Giving birth to your baby and witnessing them grow and reach milestones in their early life is always an unforgettable achievement for parents who are also given the gift of fulfillment, joy, and honor in every step of the way throughout their relationship as parent and child. Although their first few months from birth can often prove to be challenging especially for first time parents, being separated from them for the first time is always an emotionally difficult time for both parent and child especially when you will be away for quite some time.
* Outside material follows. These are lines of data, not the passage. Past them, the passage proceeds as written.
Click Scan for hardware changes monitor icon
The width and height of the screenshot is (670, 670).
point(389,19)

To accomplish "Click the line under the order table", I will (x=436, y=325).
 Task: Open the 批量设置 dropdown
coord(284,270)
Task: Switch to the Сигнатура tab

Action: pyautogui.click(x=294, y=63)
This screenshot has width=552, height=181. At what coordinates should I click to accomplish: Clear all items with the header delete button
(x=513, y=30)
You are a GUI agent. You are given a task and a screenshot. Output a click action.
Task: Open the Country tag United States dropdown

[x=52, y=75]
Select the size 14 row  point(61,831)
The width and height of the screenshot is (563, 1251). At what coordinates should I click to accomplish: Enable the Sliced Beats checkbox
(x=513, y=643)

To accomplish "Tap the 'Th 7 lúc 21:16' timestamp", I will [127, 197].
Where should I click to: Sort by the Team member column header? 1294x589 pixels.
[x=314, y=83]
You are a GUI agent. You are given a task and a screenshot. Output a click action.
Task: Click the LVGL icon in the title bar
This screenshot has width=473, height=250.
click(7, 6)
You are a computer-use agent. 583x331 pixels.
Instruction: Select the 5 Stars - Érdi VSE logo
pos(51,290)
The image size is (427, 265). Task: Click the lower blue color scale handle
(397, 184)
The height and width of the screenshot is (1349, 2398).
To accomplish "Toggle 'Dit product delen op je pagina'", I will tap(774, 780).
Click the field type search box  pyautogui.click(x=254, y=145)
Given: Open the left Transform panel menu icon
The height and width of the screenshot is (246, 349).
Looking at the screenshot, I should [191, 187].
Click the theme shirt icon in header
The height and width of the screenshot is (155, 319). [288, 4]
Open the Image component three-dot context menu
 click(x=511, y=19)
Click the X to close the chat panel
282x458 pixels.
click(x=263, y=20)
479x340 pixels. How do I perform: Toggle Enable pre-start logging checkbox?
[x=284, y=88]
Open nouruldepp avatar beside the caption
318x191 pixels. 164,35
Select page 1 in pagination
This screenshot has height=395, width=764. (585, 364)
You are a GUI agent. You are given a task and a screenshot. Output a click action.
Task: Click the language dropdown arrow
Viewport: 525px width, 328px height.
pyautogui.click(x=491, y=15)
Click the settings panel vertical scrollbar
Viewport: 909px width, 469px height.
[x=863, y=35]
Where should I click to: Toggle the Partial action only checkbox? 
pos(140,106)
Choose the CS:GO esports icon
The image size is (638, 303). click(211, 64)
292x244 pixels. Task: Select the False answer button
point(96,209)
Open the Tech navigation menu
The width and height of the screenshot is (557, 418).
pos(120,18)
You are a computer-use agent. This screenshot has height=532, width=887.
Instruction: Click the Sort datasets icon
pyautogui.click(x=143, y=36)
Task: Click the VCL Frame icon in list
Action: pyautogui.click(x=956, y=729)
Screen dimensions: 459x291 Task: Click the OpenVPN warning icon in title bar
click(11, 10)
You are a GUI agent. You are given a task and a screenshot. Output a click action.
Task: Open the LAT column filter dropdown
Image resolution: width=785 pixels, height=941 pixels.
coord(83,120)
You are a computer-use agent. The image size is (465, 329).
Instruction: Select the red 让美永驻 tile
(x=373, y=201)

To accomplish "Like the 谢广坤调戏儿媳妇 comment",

At one point or another, parents will have to be away from their children especially if there is a job waiting for them, which can be even worse if they work in a farther location that means they will have to be gone for a long time, but even if this is without a doubt emotionally challenging for the parents, children and babies are more prone to worse effects, and can even cause trauma in worst cases. While separation is inevitable, steps can be taken by parents to make the first separation bearable for them and their child, and to help children to understand that separation is only temporary no matter how young they are, so that succeeding separations become an acceptable routine that they can trust their parents about.

During their developmental stage in the first year of life, playing peek-a-boo with babies help them to understand that something or someone that goes away can come back, which is also important since this is also the stage where they start to build trust with people around them. If you are planning to leave for a significant period of time, leaving your baby with someone they know whom you can also trust when it comes to their welfare will help a lot in putting them at ease if ever they start to feel agitated once they notice you have been gone for a while already.

Reassuring them with your words even if they do not speak yet, well ahead of time before you go away will also help to make them feel safe and for them to start trusting that you are coming back every time you leave them so they can understand it is only temporary. Making sure that they also stay in a familiar place and environment while you are gone is also helpful, especially if they can see their toys and favorite items like their pillow and blanket, as putting them in a new environment without can even be more stressful.

The trust you build not just with your child but also between them and their caregiver is the most important when managing anxiety issues in time of separation. Taking time to practice the process will also help for you to see how they will really react once it happens, so you can also address problems that may arise which you will probably not anticipate if you had not practiced ahead with your child.